◆ Your instructions:
Copy exactly the lines from the beginning of the data down to and including the line holding "Task: Click the", without any pictures.

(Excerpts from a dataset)
....

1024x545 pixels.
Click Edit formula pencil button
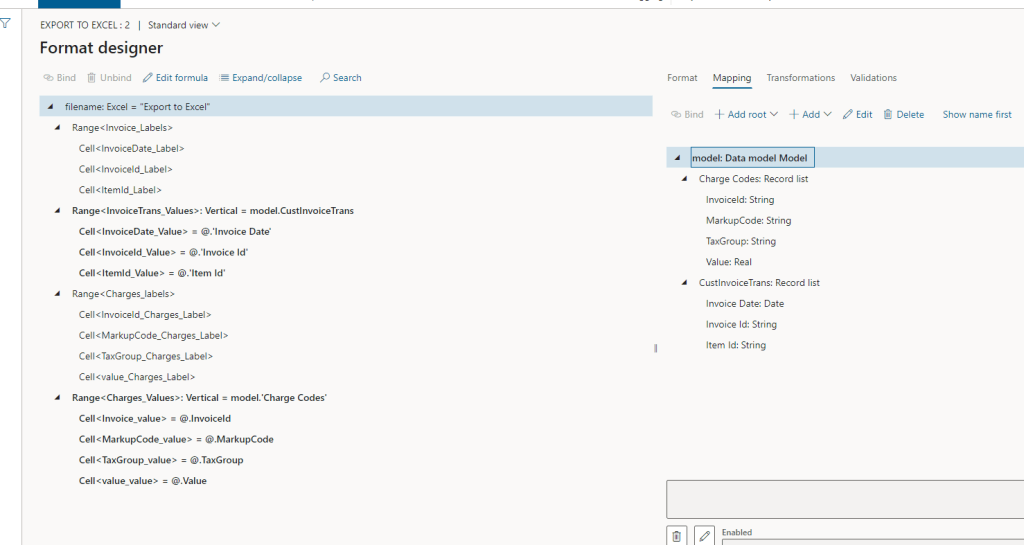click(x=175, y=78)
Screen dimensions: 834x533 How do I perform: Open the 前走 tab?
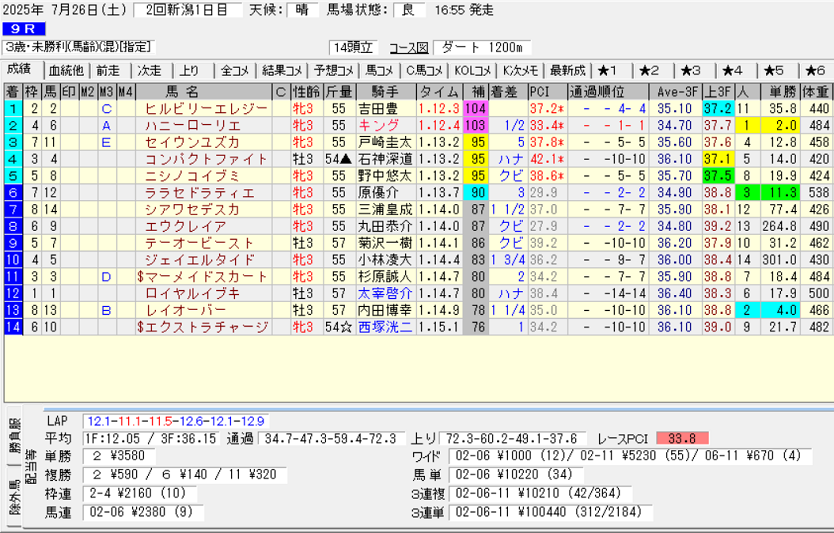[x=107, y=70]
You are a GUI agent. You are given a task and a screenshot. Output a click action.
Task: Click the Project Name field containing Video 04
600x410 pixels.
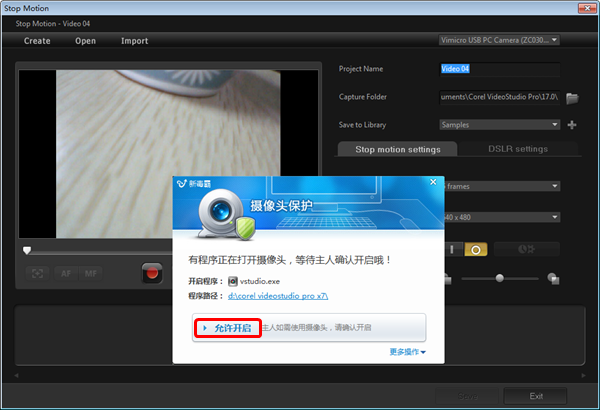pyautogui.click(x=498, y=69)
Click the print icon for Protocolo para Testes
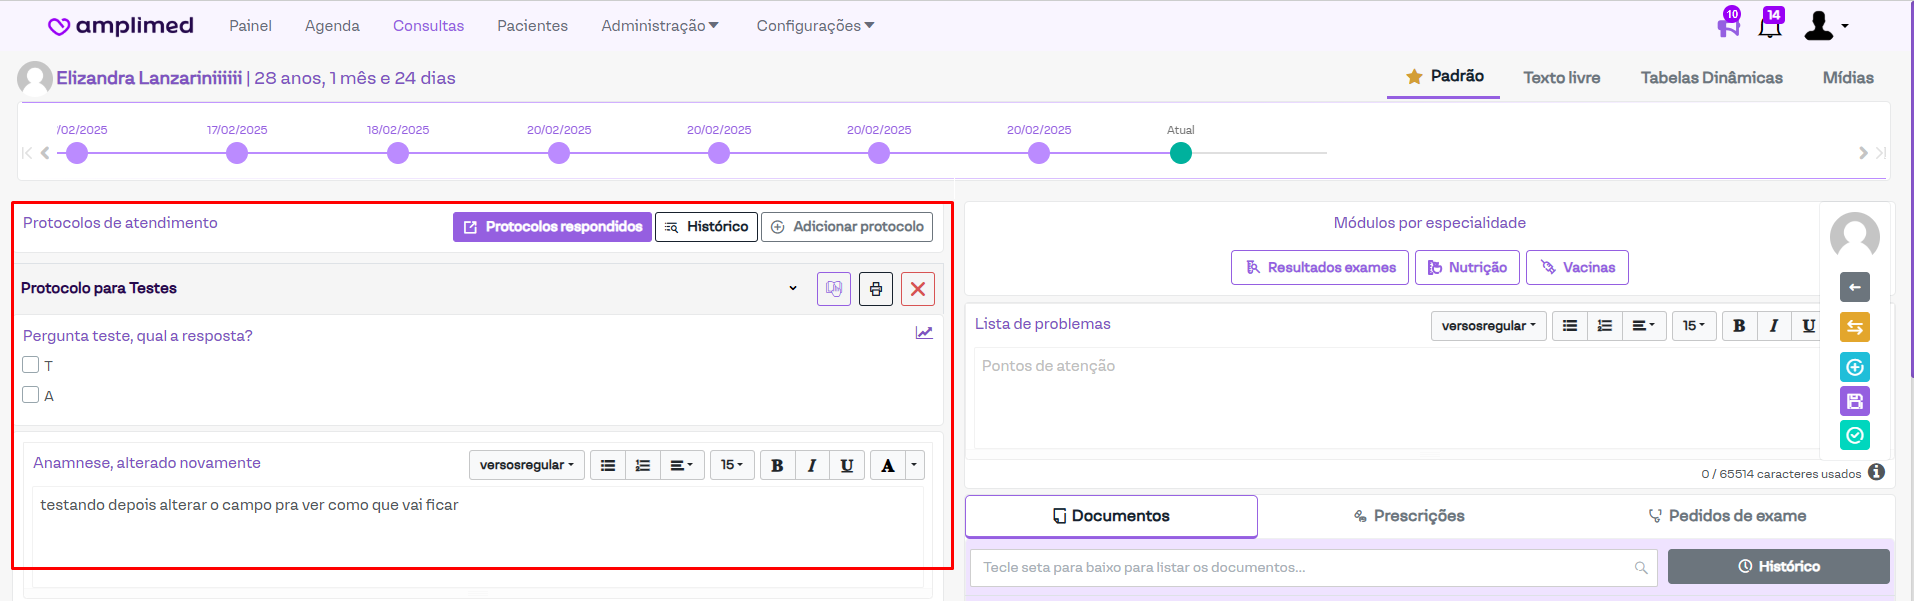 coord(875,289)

....

◆ Solution to the problem:
1024x545 pixels.
Click Edit formula pencil button
click(x=175, y=78)
Screen dimensions: 834x533 How do I perform: Open the 前走 tab?
[x=107, y=70]
You are a GUI agent. You are given a task and a screenshot. Output a click action.
Task: Click the Project Name field containing Video 04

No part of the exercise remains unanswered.